• [Exercise goal]
Only one part of the listing is needed: the lines from the one with "Task: Click the" through the last line, copied exactly and free of pictures.

• [Data under study]
══════════

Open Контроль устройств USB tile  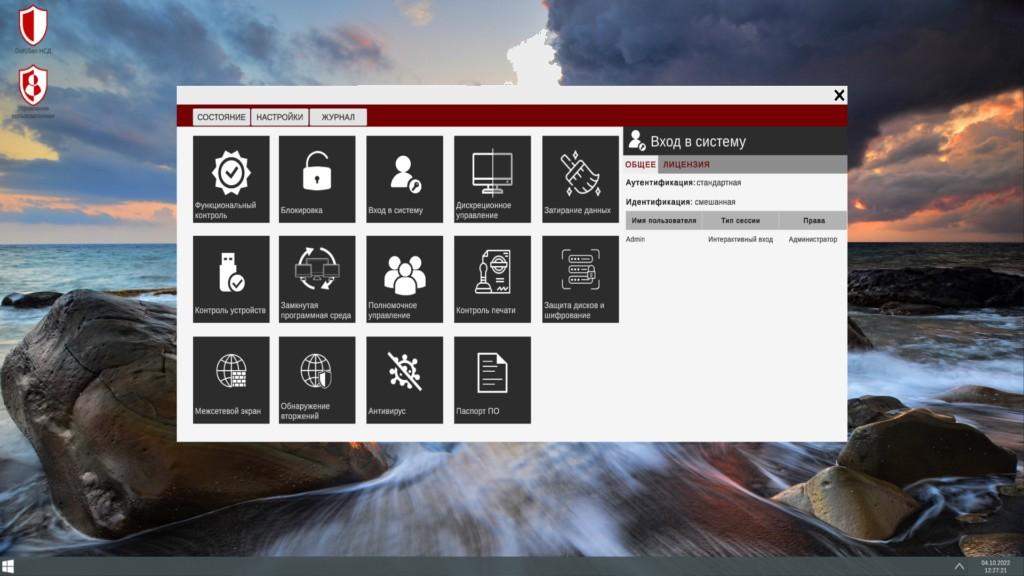click(x=231, y=279)
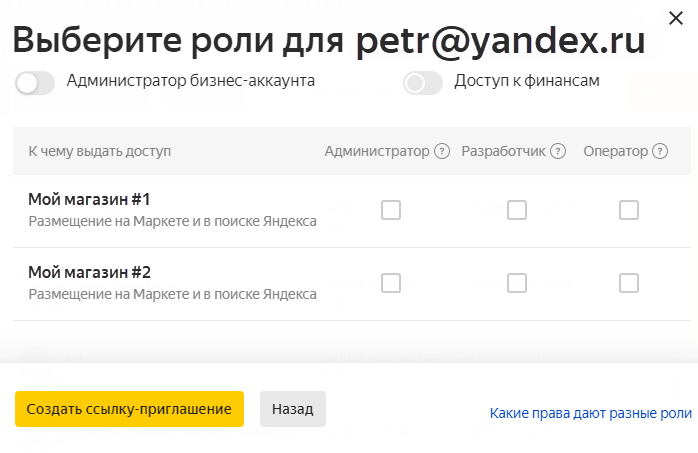Check Администратор for Мой магазин #1

[x=391, y=210]
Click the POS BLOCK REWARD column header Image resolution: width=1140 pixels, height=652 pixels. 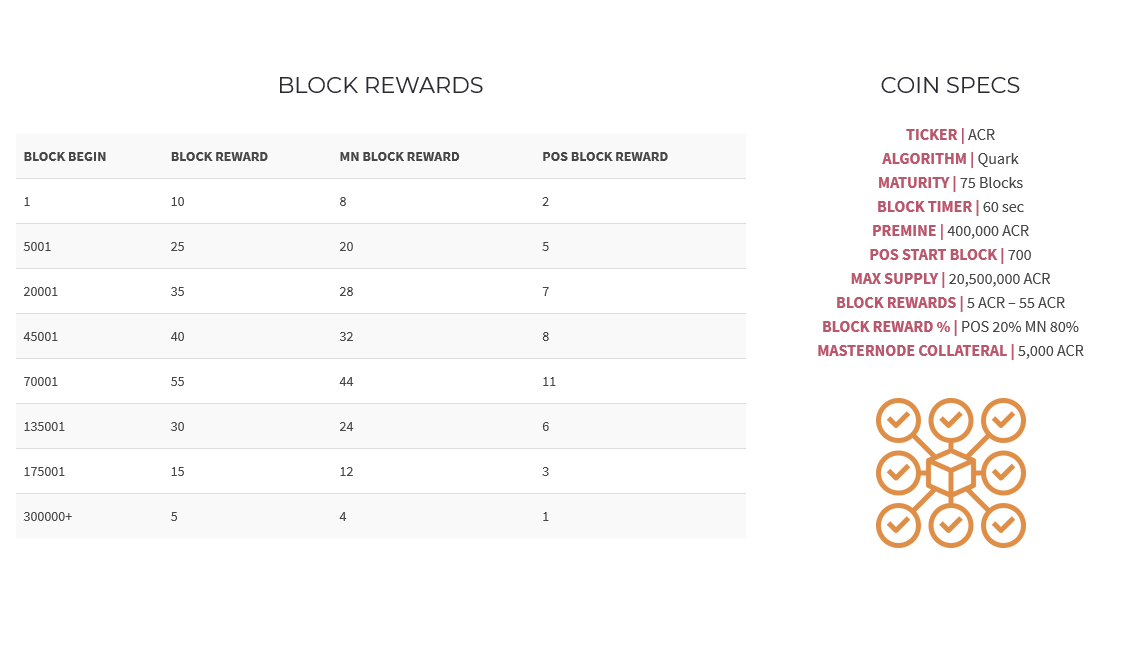click(x=605, y=156)
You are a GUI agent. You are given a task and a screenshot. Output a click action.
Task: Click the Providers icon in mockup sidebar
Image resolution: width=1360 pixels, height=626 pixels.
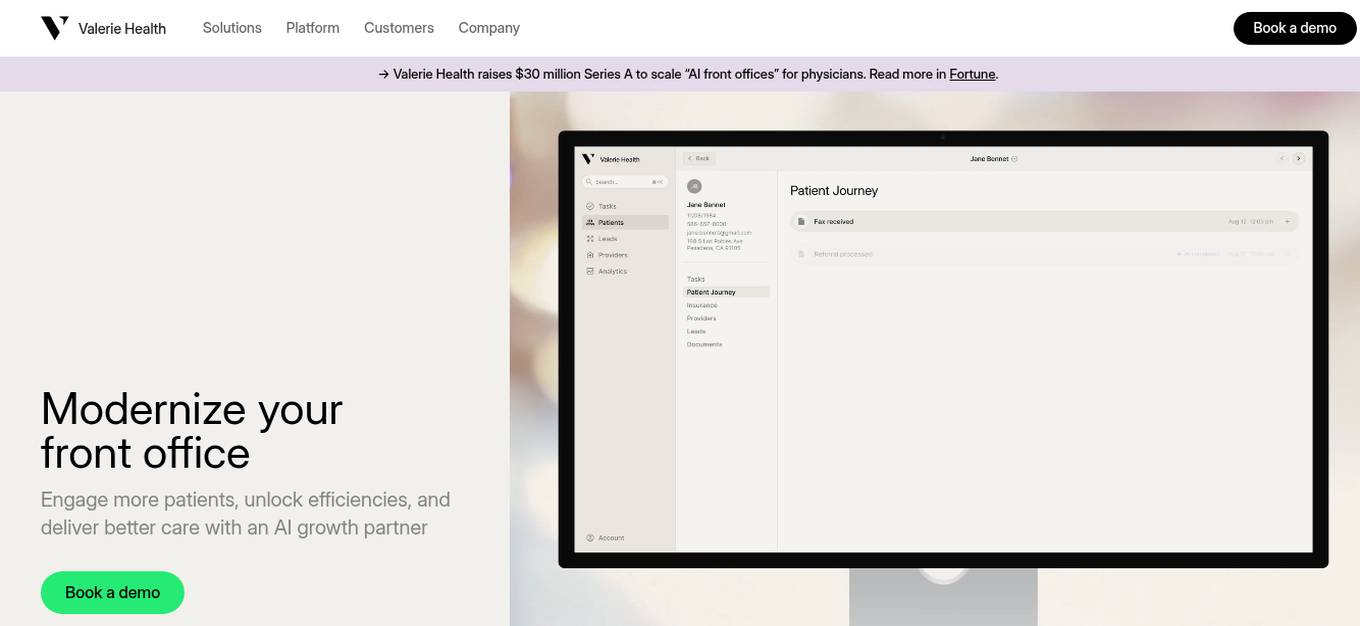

══════════

• [Answer section]
Task: Click the Providers icon in mockup sidebar
Image resolution: width=1360 pixels, height=626 pixels.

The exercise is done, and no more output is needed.